Cr Long said her shire faced numerous challenges.
“We have generational poverty; we have generations of unemployment,” she said.
She said dealing with that would be made harder by the imminent loss of a state government-funded program helping disadvantaged children.
Funding for The Nest, which is a place for young families to get referrals for services including speech therapy, occupational therapy or counselling, will run out this year.
“The program was to get in early and help these children, and to help parents be parents,” Cr Long said.
“It will be a huge loss to lose that.”
The Victorian government said it would work with the Central Goldfields Shire Council and other key stakeholders to better understand the challenges facing the region and how to support them into the future.
More needed for regions
Rural Councils Victoria commissioned a review in 2022 of potential alternative income streams for rural councils.
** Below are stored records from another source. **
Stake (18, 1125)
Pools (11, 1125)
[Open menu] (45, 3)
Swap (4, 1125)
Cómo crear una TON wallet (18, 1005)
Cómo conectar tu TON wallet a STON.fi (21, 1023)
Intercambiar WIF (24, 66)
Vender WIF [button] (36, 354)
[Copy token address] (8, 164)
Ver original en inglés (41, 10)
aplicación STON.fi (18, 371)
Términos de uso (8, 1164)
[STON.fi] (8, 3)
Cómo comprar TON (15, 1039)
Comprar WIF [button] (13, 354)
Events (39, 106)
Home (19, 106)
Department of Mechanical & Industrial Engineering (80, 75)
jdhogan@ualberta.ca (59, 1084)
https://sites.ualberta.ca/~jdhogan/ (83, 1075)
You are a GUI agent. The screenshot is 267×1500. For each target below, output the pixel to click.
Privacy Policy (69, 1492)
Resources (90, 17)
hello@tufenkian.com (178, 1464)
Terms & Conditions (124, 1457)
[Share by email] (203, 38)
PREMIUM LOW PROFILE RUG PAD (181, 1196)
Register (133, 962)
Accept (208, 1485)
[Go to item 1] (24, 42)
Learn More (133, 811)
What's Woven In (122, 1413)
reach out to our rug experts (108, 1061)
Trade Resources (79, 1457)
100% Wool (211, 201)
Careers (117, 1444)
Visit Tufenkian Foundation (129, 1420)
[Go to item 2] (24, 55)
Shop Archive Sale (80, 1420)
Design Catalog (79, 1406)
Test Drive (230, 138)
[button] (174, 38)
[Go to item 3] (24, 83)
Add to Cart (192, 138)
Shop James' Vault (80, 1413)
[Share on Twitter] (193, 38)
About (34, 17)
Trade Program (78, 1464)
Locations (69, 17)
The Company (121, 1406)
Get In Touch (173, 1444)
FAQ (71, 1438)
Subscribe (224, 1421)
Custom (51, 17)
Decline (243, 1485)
The report found no single idea or group of ideas could generate enough extra income to sustain small rural councils.
Rural Councils Victoria chair Mary-Ann Brown said state and federal governments needed to help rural and regional Victoria to address the disparity in socio-economic, health and wellbeing outcomes.
“We don’t have high sources of parking revenue or even other fees that we can charge, and yet our communities expect us to deliver services,” Cr Brown said.
“Whether it’s outdoor swimming pools, performing arts centres, maternal and child health, libraries, there’s a whole range of services that councils provide and there is a real financial squeeze on.”
Central Goldfields Shire Council will decide on the planning permit application for the Harry Brown liquor store on February 27.